With the upcoming nuptials of their sister Jeannie (Sugar Lyn Beard, the film’s bright point), their parents (an underused Stephanie Faracy and Stephen Root) stage an intervention and demand the boys find two “nice girls” as dates for the impending Hawaiian wedding. Naturally, the lads decide the best way to find nice girls is by posting an advertisement online, offering a free trip to Hawaii for a week. What could possibly go wrong?
Enter Alice (Anna Kendrick) and Tatiana (Aubrey Plaza), two very un-nice girls (hot mess would be the most appropriate description) who see the boys’ offer as an opportunity to escape their miserable lives. After a quick makeover to hide their true trashy selves, Tatiana organises a “chance” encounter with Mike and Dave to ensnare the advertised vacation, under the guise of actually being romantically interested in the two dimwits. Again, what could possibly go wrong?
Well, pretty much everything, including the movie going completely off the rails. We’re left to suffer through a relentless parade of raucous gags, each attempting to up-the-stakes in shock-value, but each falling completely flat and winding up mercifully unfunny. And what’s worse is the film’s incessant need to continually mention these events ad nauseum, in a strange attempt to somehow make them funnier in retrospect. They’re not. At all.
Particularly loathsome is a sequence featuring the bride-to-be receiving a tantric (i.e. orgasm-inducing) massage, thanks to an arrangement with the masseuse by Alice. How thoughtful of her. I’m no prude, but this bizarre display makes for extremely uncomfortable viewing, despite its desperate attempt to be the “moment” of the film. It may be, but for all the wrong reasons.
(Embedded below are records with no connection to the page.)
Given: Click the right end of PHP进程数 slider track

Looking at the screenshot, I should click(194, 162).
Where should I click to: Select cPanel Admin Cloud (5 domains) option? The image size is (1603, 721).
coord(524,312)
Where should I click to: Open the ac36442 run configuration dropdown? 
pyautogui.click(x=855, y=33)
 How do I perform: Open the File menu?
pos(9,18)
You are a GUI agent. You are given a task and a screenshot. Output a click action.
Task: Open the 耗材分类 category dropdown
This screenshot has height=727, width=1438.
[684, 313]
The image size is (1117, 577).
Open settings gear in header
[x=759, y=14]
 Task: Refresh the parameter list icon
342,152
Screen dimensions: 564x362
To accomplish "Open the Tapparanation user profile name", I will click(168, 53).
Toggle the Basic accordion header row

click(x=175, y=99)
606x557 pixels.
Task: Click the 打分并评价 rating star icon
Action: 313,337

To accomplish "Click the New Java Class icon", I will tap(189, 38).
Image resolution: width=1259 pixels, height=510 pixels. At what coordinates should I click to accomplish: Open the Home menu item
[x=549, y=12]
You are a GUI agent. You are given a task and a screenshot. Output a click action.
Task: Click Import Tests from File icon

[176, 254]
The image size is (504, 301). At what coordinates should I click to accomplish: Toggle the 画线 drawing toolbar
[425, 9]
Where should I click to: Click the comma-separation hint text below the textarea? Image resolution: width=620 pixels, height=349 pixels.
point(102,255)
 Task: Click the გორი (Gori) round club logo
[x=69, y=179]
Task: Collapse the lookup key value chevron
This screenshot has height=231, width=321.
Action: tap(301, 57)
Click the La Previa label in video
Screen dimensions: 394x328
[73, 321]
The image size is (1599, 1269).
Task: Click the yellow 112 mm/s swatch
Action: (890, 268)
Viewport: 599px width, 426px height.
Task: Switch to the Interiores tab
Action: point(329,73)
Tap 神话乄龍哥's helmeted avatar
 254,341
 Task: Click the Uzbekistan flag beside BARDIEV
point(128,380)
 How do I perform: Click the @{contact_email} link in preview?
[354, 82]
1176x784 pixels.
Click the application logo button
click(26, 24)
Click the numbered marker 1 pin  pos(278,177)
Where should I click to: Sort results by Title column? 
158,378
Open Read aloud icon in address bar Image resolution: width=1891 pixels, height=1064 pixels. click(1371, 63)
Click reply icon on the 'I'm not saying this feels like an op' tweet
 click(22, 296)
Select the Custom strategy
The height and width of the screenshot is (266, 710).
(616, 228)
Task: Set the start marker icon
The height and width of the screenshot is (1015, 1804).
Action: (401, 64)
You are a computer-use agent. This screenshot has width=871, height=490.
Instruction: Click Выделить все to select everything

Ultimately the film’s failure falls to the actors. Efron once again delivers the same basic straight-man character he’s been trotting out for the past few years, while reminding us his only talent may be removing his shirt. Devine continues his attempt to be the millennial Jack Black, except far louder and far more annoying. Kendrick tries her best, but she’s far better than this, and she knows it. Likewise with Plaza, whose blunt sarcasm and sharp wit are one of the film’s few bright points.
While Mike and Dave Need Weddings Dates tries everything it can to be this generation’s Wedding Crashers (the film is even mentioned, in a bad attempt at meta-humour), it really only succeeds in making you love that film even more. This is a wedding film you’d be smart to RSVP “no” to.